Report, copied in full, each line of the items below that contains the string "dimensions". Case counts.

-- start WORKING DATA --

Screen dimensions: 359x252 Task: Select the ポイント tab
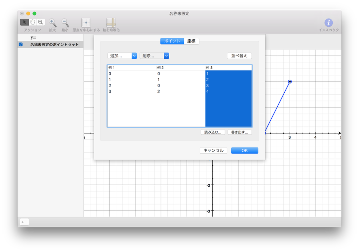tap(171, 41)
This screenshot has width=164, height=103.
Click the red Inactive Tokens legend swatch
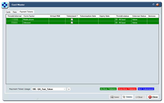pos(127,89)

-- end WORKING DATA --
-- start WORKING DATA --

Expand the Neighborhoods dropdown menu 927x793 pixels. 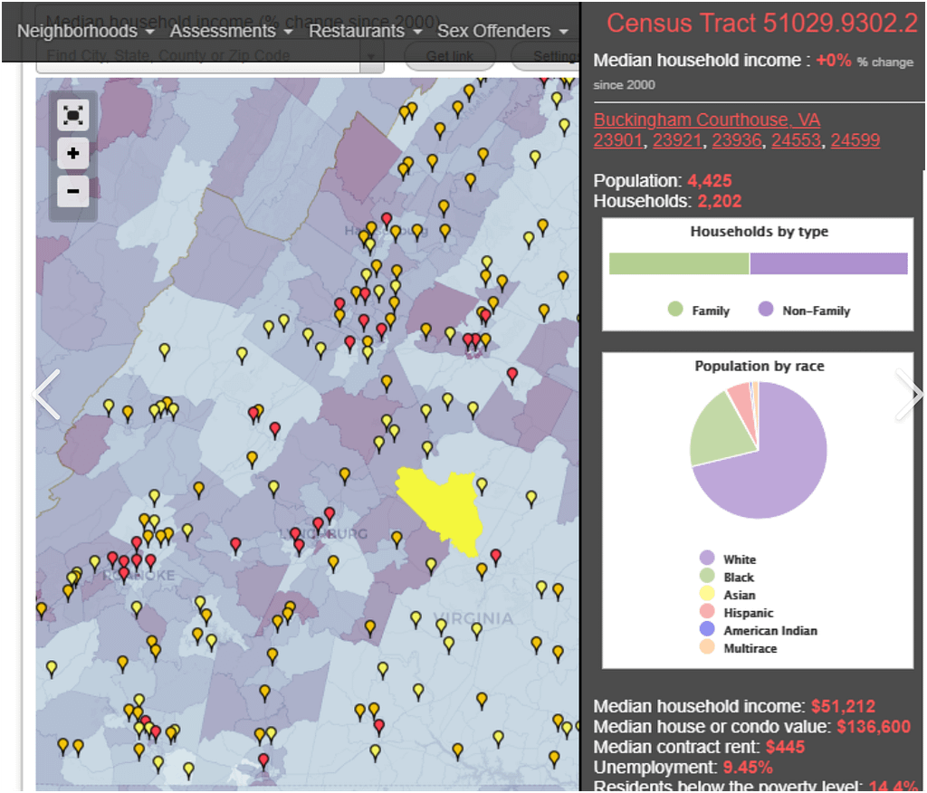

-- end WORKING DATA --

=== REPLY TO THE EXERCISE ===
Screen dimensions: 359x252 Task: Select the ポイント tab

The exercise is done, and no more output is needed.